Class WordIterator

java.lang.Object
icyllis.modernui.text.method.WordIterator

public class WordIterator extends Object
Walks through cursor positions at word boundaries. Internally uses BreakIterator.getWordInstance(), and caches CharSequence for performance reasons.

Also provides methods to determine word boundaries.

  • Field Details

    • GC_P_MASK

      public static final int GC_P_MASK
  • Constructor Details

    • WordIterator

      public WordIterator()
      Constructs a WordIterator using the default locale.
    • WordIterator

      public WordIterator(Locale locale)
      Constructs a new WordIterator for the specified locale.
      Parameters:
      locale - The locale to be used for analyzing the text.
  • Method Details

    • setCharSequence

      public void setCharSequence(@Nonnull CharSequence charSequence, int start, int end)
    • preceding

      public int preceding(int offset)
    • following

      public int following(int offset)
    • isBoundary

      public boolean isBoundary(int offset)
    • nextBoundary

      public int nextBoundary(int offset)
      Returns the position of next boundary after the given offset.

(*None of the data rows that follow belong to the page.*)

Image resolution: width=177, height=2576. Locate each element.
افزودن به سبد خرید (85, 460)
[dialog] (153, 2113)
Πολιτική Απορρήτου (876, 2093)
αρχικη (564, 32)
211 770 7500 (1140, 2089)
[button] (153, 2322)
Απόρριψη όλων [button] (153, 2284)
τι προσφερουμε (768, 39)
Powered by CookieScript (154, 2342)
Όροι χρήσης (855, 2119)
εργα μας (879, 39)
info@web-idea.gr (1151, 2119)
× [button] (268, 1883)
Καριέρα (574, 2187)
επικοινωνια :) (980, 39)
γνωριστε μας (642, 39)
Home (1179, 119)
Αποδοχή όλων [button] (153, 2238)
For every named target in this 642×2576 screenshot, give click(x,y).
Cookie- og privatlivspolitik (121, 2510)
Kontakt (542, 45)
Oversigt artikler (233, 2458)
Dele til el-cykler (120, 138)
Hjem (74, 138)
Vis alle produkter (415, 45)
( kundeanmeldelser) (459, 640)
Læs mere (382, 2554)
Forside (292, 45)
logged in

Returns DONE if there is no boundary after the given offset.
      Parameters:
      offset - the given start position to search from.
      Returns:
      the position of the last boundary preceding the given offset.
    • prevBoundary

      public int prevBoundary(int offset)
      Returns the position of boundary preceding the given offset or DONE if the given offset specifies the starting position.
      Parameters:
      offset - the given start position to search from.
      Returns:
      the position of the last boundary preceding the given offset.
    • getPunctuationBeginning

      public int getPunctuationBeginning(int offset)
      If offset is within a group of punctuation as defined by isPunctuation(int), returns the index of the first character of that group, otherwise returns BreakIterator.DONE.
      Parameters:
      offset - the offset to search from.
    • getPunctuationEnd

      public int getPunctuationEnd(int offset)
      If offset is within a group of punctuation as defined by isPunctuation(int), returns the index of the last character of that group plus one, otherwise returns BreakIterator.DONE.
      Parameters:
      offset - the offset to search from.
    • isAfterPunctuation

      public boolean isAfterPunctuation(int offset)
      Indicates if the provided offset is after a punctuation character as defined by isPunctuation(int).
      Parameters:
      offset - the offset to check from.
      Returns:
      Whether the offset is after a punctuation character.
    • isOnPunctuation

      public boolean isOnPunctuation(int offset)
      Indicates if the provided offset is at a punctuation character as defined by isPunctuation(int).
      Parameters:
      offset - the offset to check from.
      Returns:
      Whether the offset is at a punctuation character.
    • isMidWordPunctuation

      public static boolean isMidWordPunctuation(Locale locale, int codePoint)
      Indicates if the codepoint is a mid-word-only punctuation.

      At the moment, this is locale-independent, and includes all the characters in the MidLetter, MidNumLet, and Single_Quote class of Unicode word breaking algorithm (see UAX #29 "Unicode Text Segmentation" at http://unicode.org/reports/tr29/). These are all the characters that according to the rules WB6 and WB7 of UAX #29 prevent word breaks if they are in the middle of a word, but they become word breaks if they happen at the end of a word (accroding to rule WB999 that breaks word in any place that is not prohibited otherwise).

      Parameters:
      locale - the locale to consider the codepoint in. Presently ignored.
      codePoint - the codepoint to check.
      Returns:
      True if the codepoint is a mid-word punctuation.
    • isPunctuation

      public static boolean isPunctuation(int cp)